My Lords, I must apologise for not being in the Chamber when the noble and learned Lord began this debate. I was detained by a call I had to take from overseas, but I hope that the House will allow me to intervene at this stage because I have a related amendment on the Marshalled List. It would be much more sensible for me to deal with the points that I would have made on that amendment later on this amendment and to comment on the amendments in the name of the noble Lord, Lord Lipsey.
I approach this whole issue by looking at the situation in Wales. When I saw a proposed set of possible constituencies presented to a committee of the other place, it struck me that we might avoid some of the obvious difficulties by going to 10 per cent rather than 5 per cent. There are similarities between the Welsh situation and the Scottish mainland situation. I am not suggesting that we go down the solution that exists in Scotland—that is, two very large constituencies with a very small electorate. But in both cases there is a concentration of population in an industrial belt, which is surrounded by large, thinly populated, rural areas.
When I looked at the suggestions of what constituencies might be like, I observed at once that it seemed probable that one would have to detach a small part of my former constituency in Pembroke and put it into Carmarthen; a perhaps rather larger bit of Powys and put it into Ceredigion; and, in the valleys, possibly detaching or placing in neighbouring valleys some parts of constituencies that would be better not separated. I immediately came to the conclusion that a lot of these difficulties could be avoided if we went to 10 per cent rather than 5 per cent.
It was not until I received the interesting paper from Democratic Audit and the points made by Lewis Baston that I really turned my attention to the English situation. It seems to me that that paper makes a very powerful case. It points out that with a 5 per cent variation, there would be serious difficulties with the crossing of county boundaries and so on, and that under a 10 per cent variation there would be much less crossing of county boundaries, much less splitting of wards, fewer and less disruptive boundary changes in future and closer concordance with community identities. Surely, we all want that.
Lewis Baston points out that for a county to avoid sharing one or more seats with another county, it needs to meet a number of criteria. He tells us that very few counties could meet these criteria in England with a 5 per cent limit. A 10 per cent tolerance of variation would transform this chaotic picture. No counties fail outright, other than the Isle of Wight, which we will debate on a separate occasion, although in practice, some might be close enough to the edge to make pairings necessary. None the less, it was found that only two relatively natural pairings—Wiltshire and Dorset, and West Yorkshire and South Yorkshire—would arise under a revised plan based on 10 per cent.
It is also probably impossible to implement a 5 per cent rule without splitting wards in constituencies. Again, that difficulty would be largely overcome. The final positive benefit would mean fewer and less disruptive boundary changes in future. Surely, that is of great significance for the political parties and candidates. As we heard from the noble Lord who is an expert on these subjects, and see from the democratic audit paper, the conclusion has to be that there are no significant differences between 5 per cent and 10 per cent equalisation as regards their partisan effect.

# Given records
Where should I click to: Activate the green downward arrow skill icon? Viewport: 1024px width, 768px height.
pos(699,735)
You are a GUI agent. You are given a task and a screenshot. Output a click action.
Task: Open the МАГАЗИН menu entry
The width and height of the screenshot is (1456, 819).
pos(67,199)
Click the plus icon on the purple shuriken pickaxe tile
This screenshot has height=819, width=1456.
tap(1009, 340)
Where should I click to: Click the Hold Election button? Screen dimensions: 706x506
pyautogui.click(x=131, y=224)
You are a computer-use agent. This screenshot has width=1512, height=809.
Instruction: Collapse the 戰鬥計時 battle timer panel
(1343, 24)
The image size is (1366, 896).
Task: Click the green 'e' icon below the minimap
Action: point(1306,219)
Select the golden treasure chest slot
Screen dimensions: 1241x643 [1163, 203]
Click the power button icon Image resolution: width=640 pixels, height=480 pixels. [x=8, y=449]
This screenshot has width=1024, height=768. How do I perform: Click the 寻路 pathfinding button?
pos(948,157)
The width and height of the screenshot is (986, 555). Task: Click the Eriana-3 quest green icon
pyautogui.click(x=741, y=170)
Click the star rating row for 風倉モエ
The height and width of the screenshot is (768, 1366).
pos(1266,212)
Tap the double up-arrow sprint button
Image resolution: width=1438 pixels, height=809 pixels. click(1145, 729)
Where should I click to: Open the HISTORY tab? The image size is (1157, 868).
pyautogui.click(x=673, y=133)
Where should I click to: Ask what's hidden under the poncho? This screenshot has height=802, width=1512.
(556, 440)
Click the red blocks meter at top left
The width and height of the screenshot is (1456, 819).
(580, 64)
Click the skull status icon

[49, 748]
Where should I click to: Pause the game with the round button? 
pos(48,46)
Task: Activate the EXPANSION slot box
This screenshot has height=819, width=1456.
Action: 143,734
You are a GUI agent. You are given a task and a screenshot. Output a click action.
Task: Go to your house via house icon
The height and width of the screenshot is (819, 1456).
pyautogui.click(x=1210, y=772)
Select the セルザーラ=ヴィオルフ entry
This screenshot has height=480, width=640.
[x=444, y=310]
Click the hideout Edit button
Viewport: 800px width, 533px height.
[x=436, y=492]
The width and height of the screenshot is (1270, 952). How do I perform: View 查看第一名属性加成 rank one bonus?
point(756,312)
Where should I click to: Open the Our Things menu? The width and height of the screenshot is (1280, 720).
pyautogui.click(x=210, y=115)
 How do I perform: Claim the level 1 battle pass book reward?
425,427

# Requirements
(a) According to the debate speech, which two county pairings would arise under a revised plan based on 10 per cent?
(b) Locate each line of the records that contains the word "size", treating uppercase and lowercase as different, and copy those lines.

# Results for each task
(a) Wiltshire and Dorset, and West Yorkshire and South Yorkshire.

(b)
The image size is (1366, 896).
Where should I click to: Open the HISTORY tab? The image size is (1157, 868).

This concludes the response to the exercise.